The Other Side Of Me

This Blog is a documentation, a day-to-day account of my coming out process. This is here so people can read, and see where i've made mistakes and where i've made progress, so that during their coming out they can attempt to avoid or emulate those things. It is also here, to show the struggle me and many others have faced, when coming to terms with our sexuality.

8/08/2005

PMSing...

For some reason, i've been pissed today. I can't think of a single thing that would make me pissed, but i was. All day today i was just taking up space... and that is what i do when i'm pissed. Ask anyone, and they'll tell you i talk only when asked something, and that usually answered with a small sentence; but when i'm pissed... i say nothing. Because talking pisses me off when i'm pissed off; anyone talking... Well if i'm involved. I'm ok, as long as no one talks to me or expects me to talk to them. Yes, i'm a brat. But it's simple, don't talk to me; and if you do what my parents always do, TALK TO ME, well you just have granted me permission to be a bitch. So i had to leave my BF's house early today, because he likes to talk; so i thought it would be better if i leave without going Rosie O’Donnell post coming-out all over the place.
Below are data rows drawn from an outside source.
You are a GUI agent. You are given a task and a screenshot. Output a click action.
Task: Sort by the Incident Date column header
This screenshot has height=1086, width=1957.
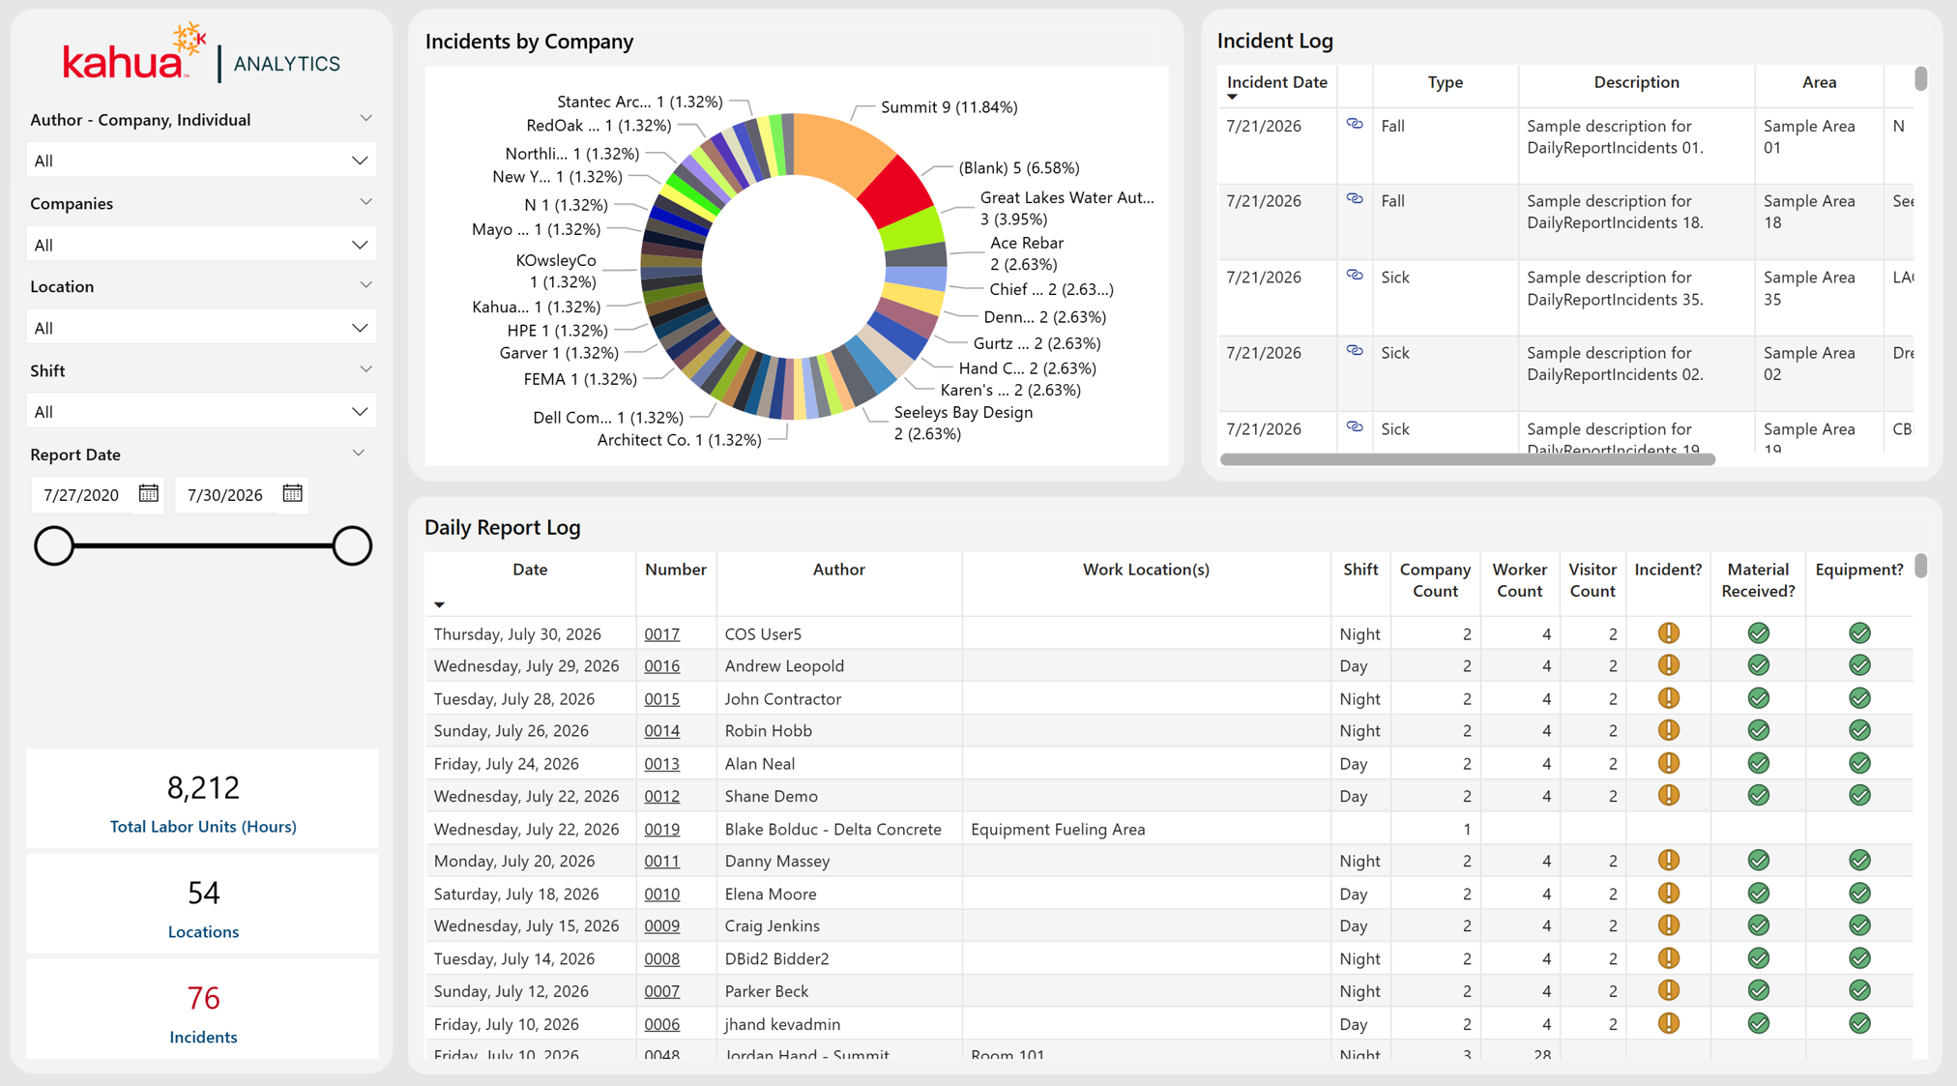coord(1276,82)
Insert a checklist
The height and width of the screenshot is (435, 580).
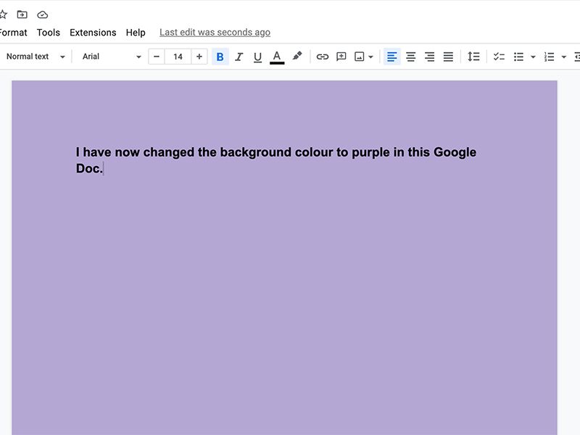[498, 57]
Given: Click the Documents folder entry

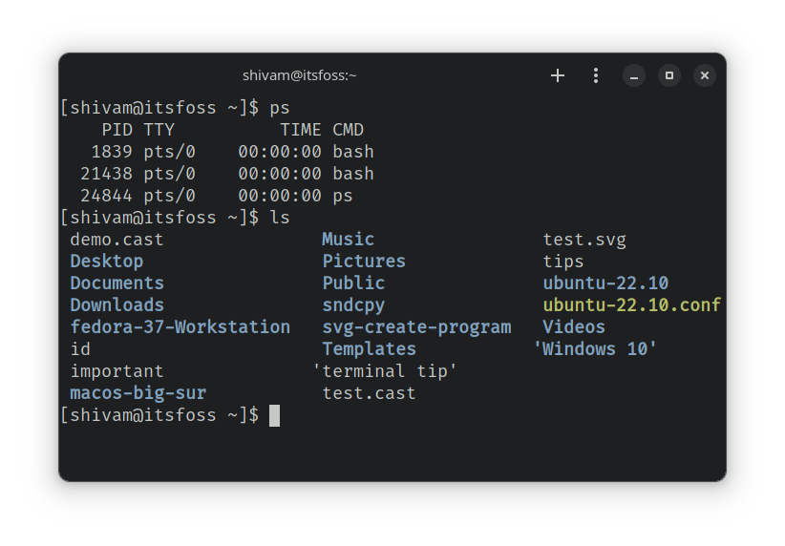Looking at the screenshot, I should pos(117,283).
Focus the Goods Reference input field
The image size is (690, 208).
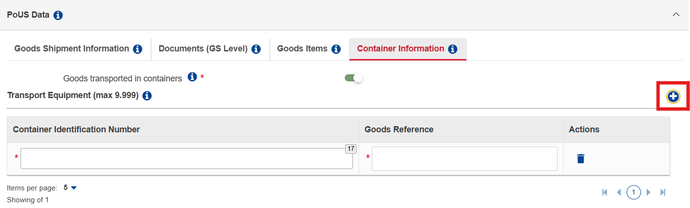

Mainly because, remember i don't talk. So i'm not going to explain it to anyone, that if i'm pissed off don't talk to me, because that would just piss myself off. I've also been craving chocolate, even the cheap kind... so that is not a good sign. In a few days or hours i should be back to my normal, 'never eat chocolate or feel like slapping the shit out of someone' self. I’m so glad we don’t have any chocolate in the house, or I’d be eating the shit out of it. We do have some yummy banana nut bread, and if I had some more milk [i ended up using it all in the bannana nut bread] I could make that vanilla poppy seed bread, Mr. Poose told me about.